*** Data Section Begins ***

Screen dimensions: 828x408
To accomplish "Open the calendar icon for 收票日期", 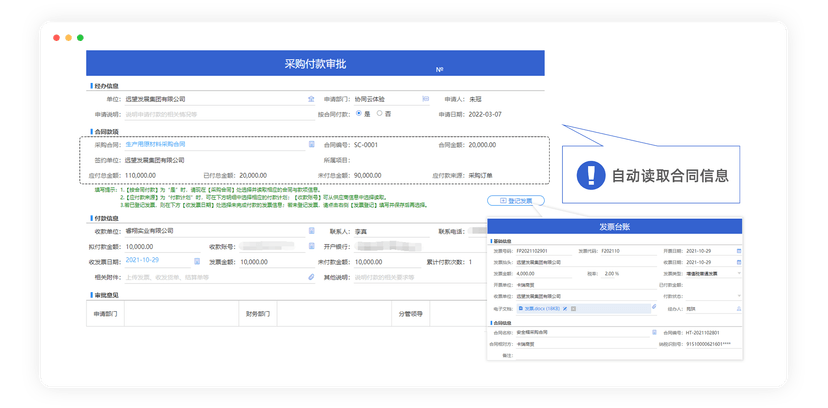I will tap(738, 262).
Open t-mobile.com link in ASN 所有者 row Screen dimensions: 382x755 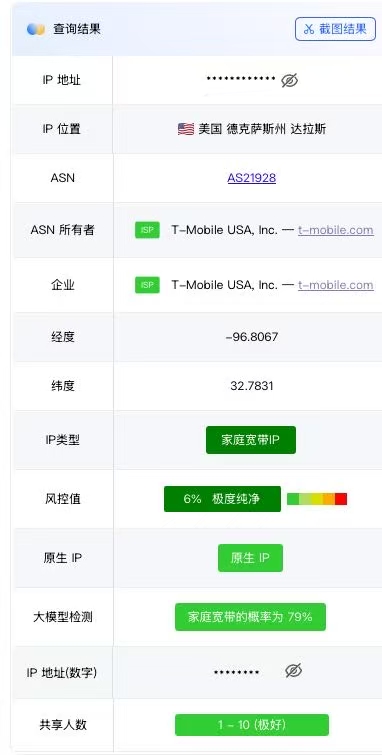point(335,230)
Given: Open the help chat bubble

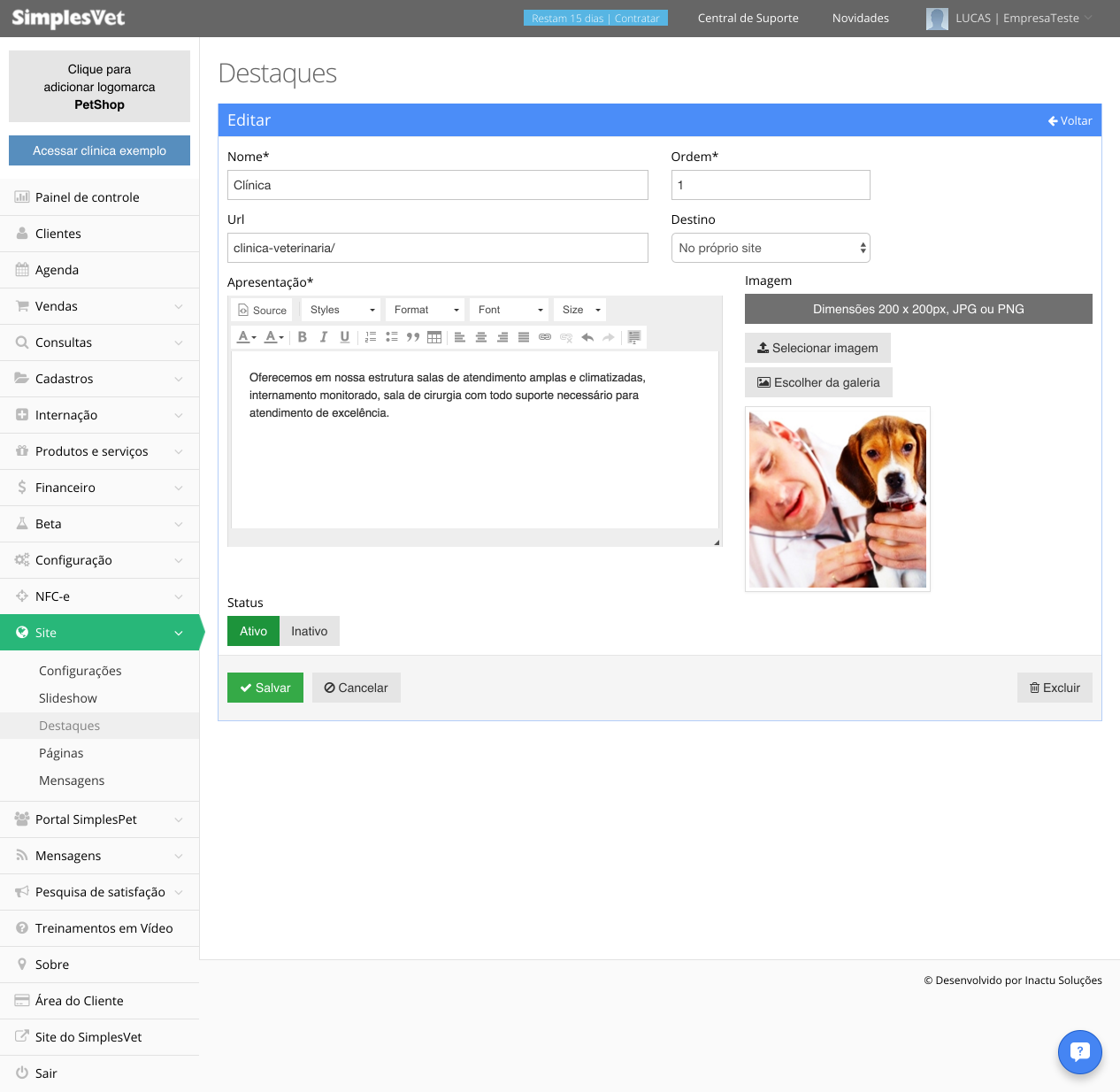Looking at the screenshot, I should coord(1080,1052).
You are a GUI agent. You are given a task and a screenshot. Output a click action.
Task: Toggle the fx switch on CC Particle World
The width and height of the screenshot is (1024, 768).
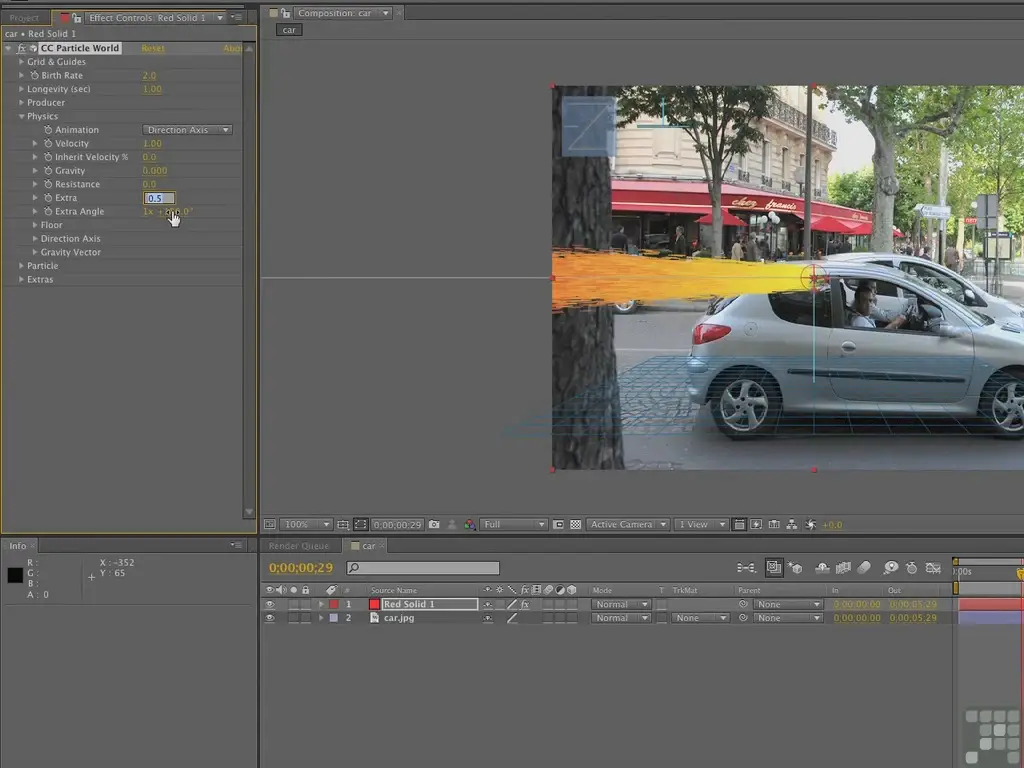point(22,48)
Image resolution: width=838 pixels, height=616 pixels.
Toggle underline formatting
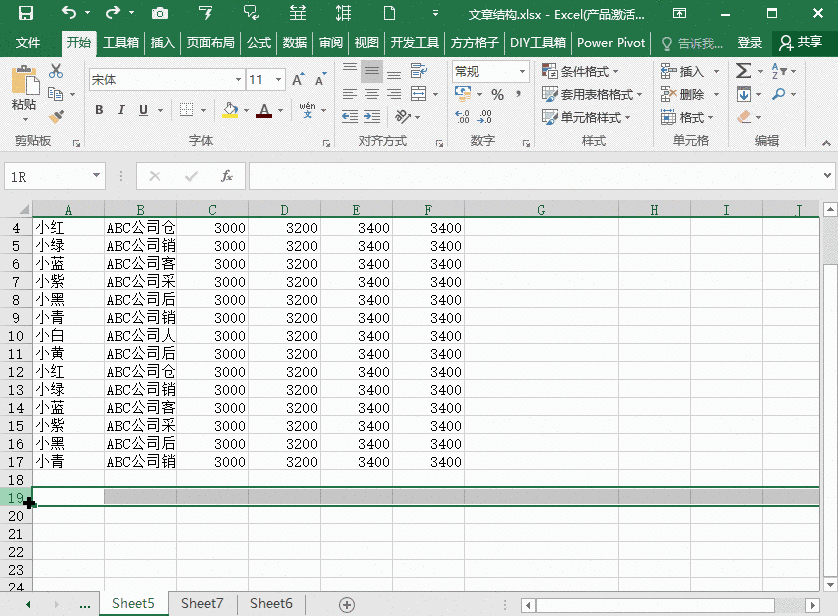(x=144, y=110)
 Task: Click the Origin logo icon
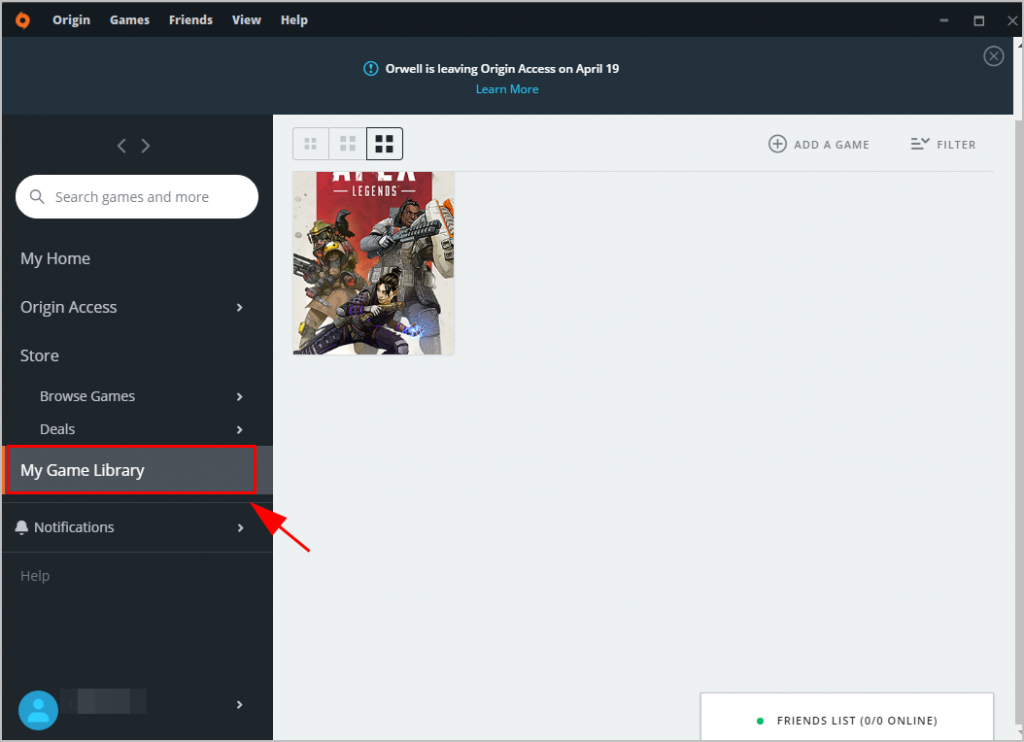[22, 20]
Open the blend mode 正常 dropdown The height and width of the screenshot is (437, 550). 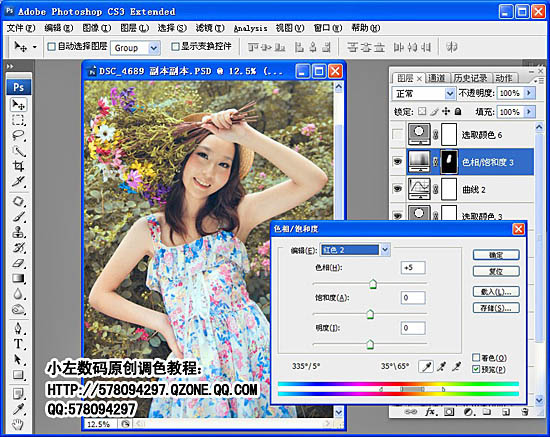[x=423, y=93]
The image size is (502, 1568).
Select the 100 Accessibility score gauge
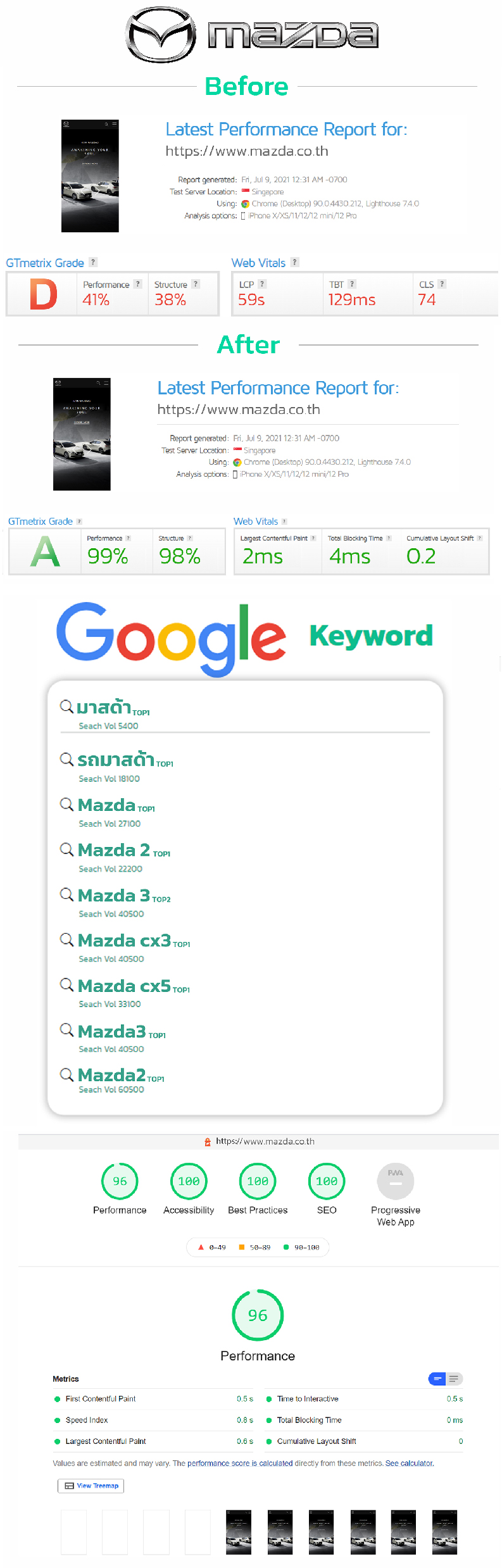click(189, 1181)
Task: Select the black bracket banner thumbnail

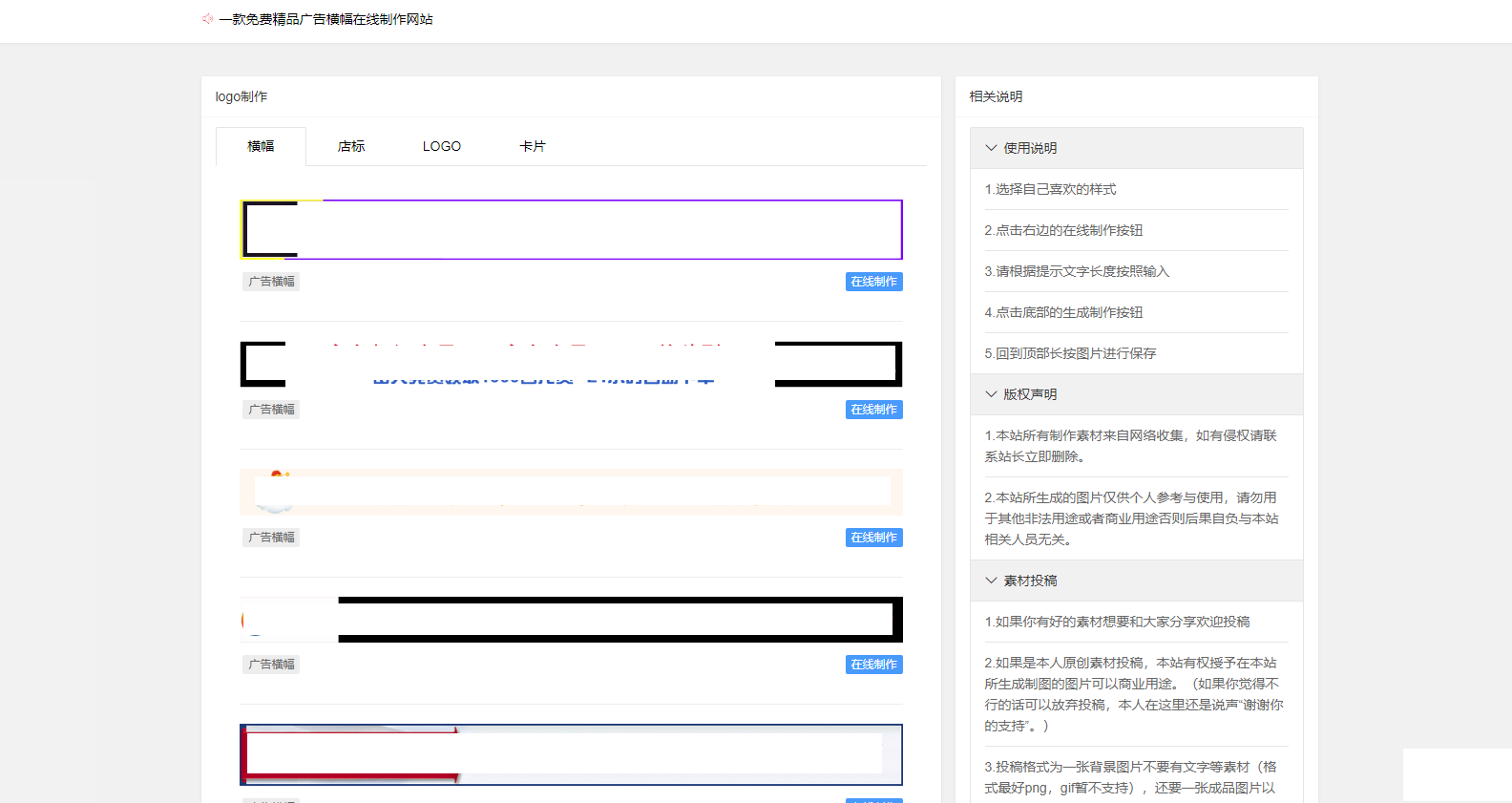Action: 571,364
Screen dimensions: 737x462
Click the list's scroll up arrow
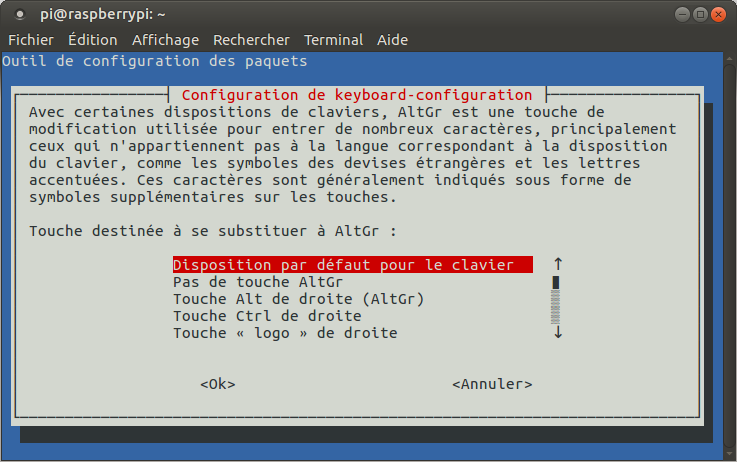pos(558,264)
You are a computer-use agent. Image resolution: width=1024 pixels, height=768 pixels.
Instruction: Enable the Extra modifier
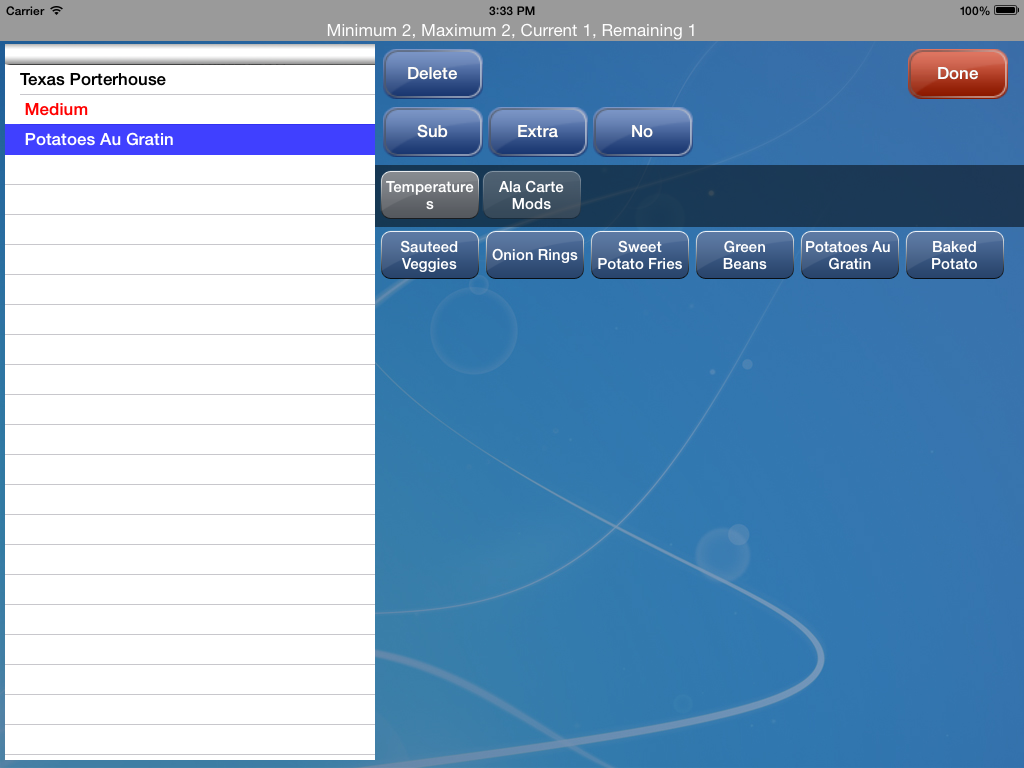click(x=537, y=131)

*** Data Section Ends ***

• _What needs to be done_:
Where a line of the entries contains "pixels", report that line.

• _Result of the task_:
Image resolution: width=838 pixels, height=616 pixels.
You are a computer-use agent. Image resolution: width=1024 pixels, height=768 pixels.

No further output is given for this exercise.